This afternoon marks the start of our week-long mid-semester break at Stirling and, as ever, it feels as though the first half of the semester has just raced past. It has been different, of course, from previous years but lots has still been happening and we wanted to give you a quick update on all things ‘French at Stirling’:
Firstly, we’re delighted to see a few of our students entering a French-language creative writing competition run by our colleagues at Napier University and we want to wish best of luck to the entrants!
This first half of semester has also seen a wealth of activity on the research seminar front, with French at Stirling staff giving talks at Stirling and elsewhere, and colleagues from other Universities giving papers in our (online) research seminar series.
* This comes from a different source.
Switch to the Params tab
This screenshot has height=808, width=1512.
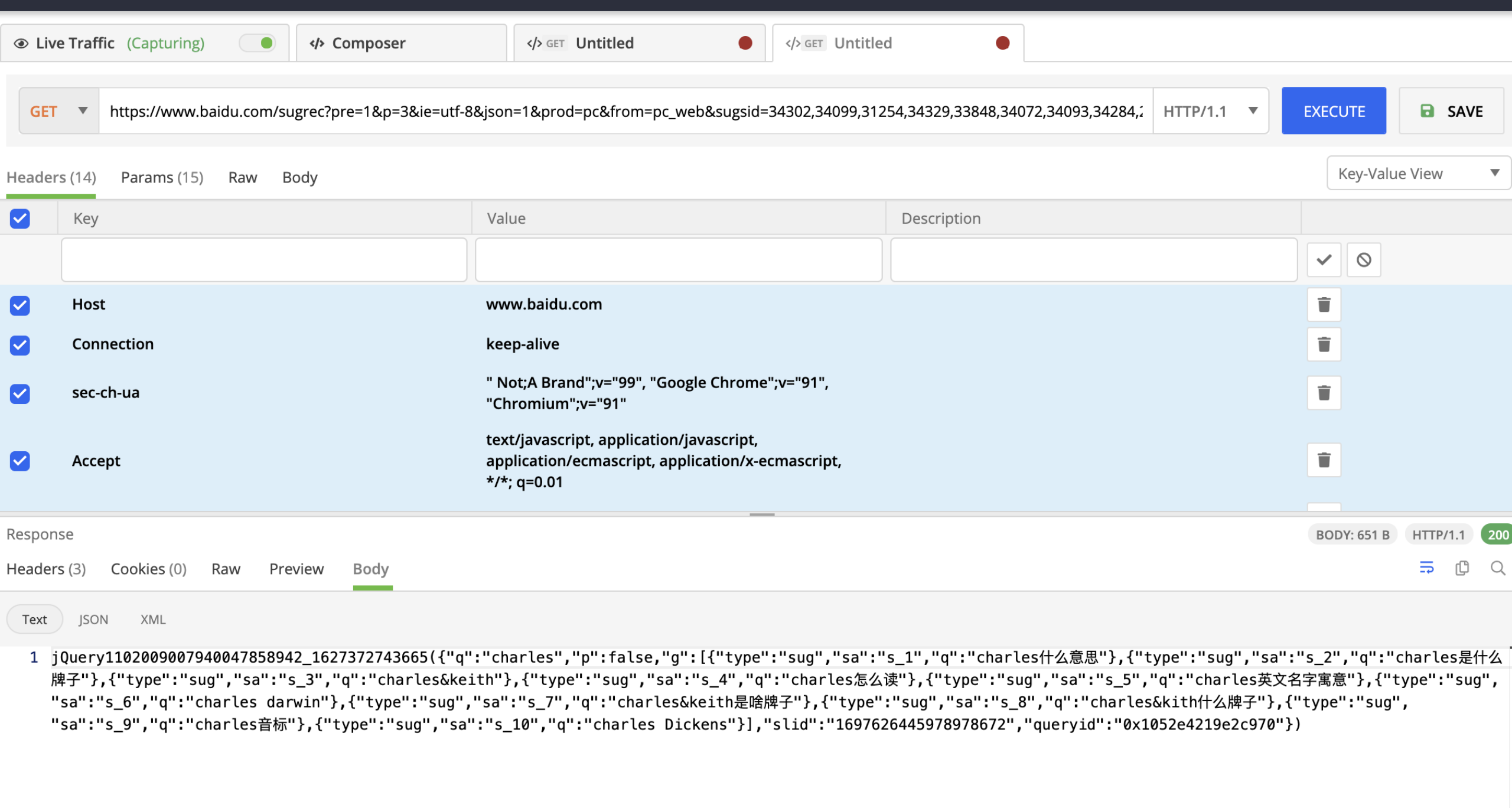pyautogui.click(x=161, y=177)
This started with Cristina Johnston giving a paper on the films of Céline Sciamma at the first Literature and Languages research seminar of the new academic year (alongside a great paper by our colleague in English Studies, Kelsey Jackson Williams). Next up was Nina Parish who gave a paper entitled ‘Remembering homeland and representing diaspora in virtual museums (or how to conduct fieldwork during lockdown)’ at Stirling University’s Centre for Environment and Heritage Policy.
Nina also spoke, this semester, at an event organised by the Centre for Poetic Innovation at the University of St Andrews, alongside her colleague Emma Wagstaff from the University of Birmingham, where they spoke about ‘Editing Bilingual Poetry Anthologies in the 21st Century’. This talk had been scheduled twice in the last academic year but both times were cancelled because of strikes and then the pandemic but, as Nina says, ‘this time we managed. What’s more, Emma was able to join us which was wonderful because we have collaborated on research to do with poetic practice in French for many years. Together, we edited a bilingual anthology of contemporary French poetry, which appeared with Enitharmon Press in 2016.
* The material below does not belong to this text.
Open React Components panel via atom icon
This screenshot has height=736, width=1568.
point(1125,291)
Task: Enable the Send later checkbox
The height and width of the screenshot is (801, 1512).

During our paper, we talked about some aspects of the decision-making process involved in compiling this anthology and gave a brief flavour of the texts it includes. We argued that an anthology of translated texts can affect how they are viewed in the original ‘source’ culture as well as introducing them to a new literary system. We discussed our plans for a further digital anthology that would enable us to anthologise some examples of the wide range of forms taken by contemporary poetic practice in French, but which also poses translation challenges of its own.’
The St Andrews connection continued, coincidentally, with a research paper given by Victoria Turner who is Lecturer in French at St Andrews and who works on medieval French and Occitan literature. The brilliant paper Victoria gave as part of our L&L seminar series was entitled ‘Everywhere and Nowhere: (T)racing Mixed-Race Relationships in Medieval French Epic.’
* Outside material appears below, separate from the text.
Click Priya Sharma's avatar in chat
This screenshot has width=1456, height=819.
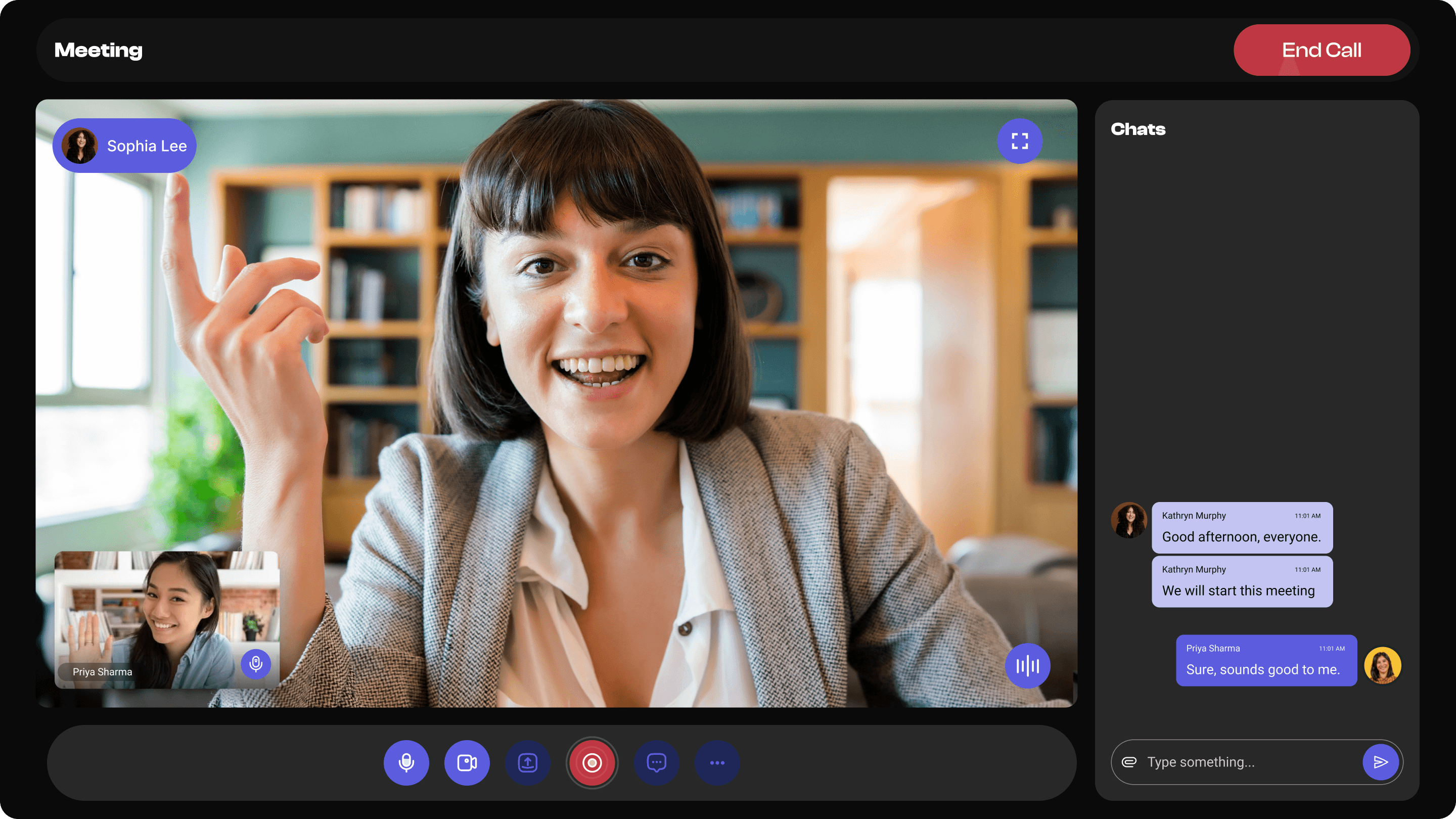1382,665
What else has been happening? Well, Hannah Grayson has just learned that a research project she is part of (Resilience+: Integrating Equity into Climate-Resilient Development) has been awarded GCRF and ESRC funding so congratulations there! The project will look at conceptualisations of resilience and develop a network to support inclusive and responsive programming and policy making in Rwanda. It particularly focuses on marginalised groups affected by flooding in rural Rwanda and Hannah’s contribution will be around language and inter-cultural understanding, building on her previous work in Rwanda.
We’ve also delighted to announce that our former PhD student, Jamal Bahmad, has co-authored a fantastic volume entitled Moroccan Cinema Uncut: Decentred Voices, Transnational Perspectives, with Will Higbee and Florence Martin. And that our colleague Elizabeth Ezra’s Shoe Reels: The History and Philosophy of Footwear in Film, co-edited with Catherine Wheatley, will be out in a couple of months. Both are published by Edinburgh University Press.
And, last but not least for the moment, we’re looking forward to welcoming Julie Hugonny, who will be joined us as Lecturer in French for the rest of this year after the mid-semester break, and we’d like to say thanks to Olivier Gillot who has been working as a French Teaching Assistant with us over the first half of this semester.
There is doubtless much more that could be added and more details on some of the above will come over the weeks ahead but, in the meantime, for Stirling colleagues and students reading this, we hope you have a good mid-semester break, and for anybody else reading, we hope this finds you well. À bientôt!